On Wednesday, the Fed released a newly-tweaked statement saying it “can be patient” in terms of the timing of interest rate hikes. The Fed also declined to remove the phrase “a considerable time,” which has been used to describe how long rates will remain low beyond the end of the Fed’s bond-purchasing program, which was phased out in October.
Markets have interpreted the intentionally-vague tweak as dovish, emphasizing once again that the Fed is in no hurry to raise interest rates. Meanwhile, in comments during a press conference Wednesday, Yellen, without setting a timetable, reiterated the Fed’s position that rates will likely start moving higher in 2015.
Yellen and the Fed statement essentially shrugged off as temporary a recent plunge in the price of oil that has contributed to downward pressure on inflation.

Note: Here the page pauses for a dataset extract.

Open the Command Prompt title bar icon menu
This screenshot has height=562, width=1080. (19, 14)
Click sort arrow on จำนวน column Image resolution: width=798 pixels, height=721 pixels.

Kocherlakota, citing the damage long-term low inflation has inflicted on the economies of Japan and Europe, would prefer that the Fed be more specific. Moreover, he is concerned that by removing Fed stimulus the central bank will put additional downward pressure on inflation.
“In my assessment, the FOMC’s failure to respond to weak inflation runs the risk of creating a harmful downward slide in inflation and longer-term inflation expectations of the kind that we have seen in Japan and Europe,” he said. “I see this risk to the credibility of the inflation target as unacceptable, given how hard it would be for the FOMC to respond successfully if this eventuality did indeed materialize.”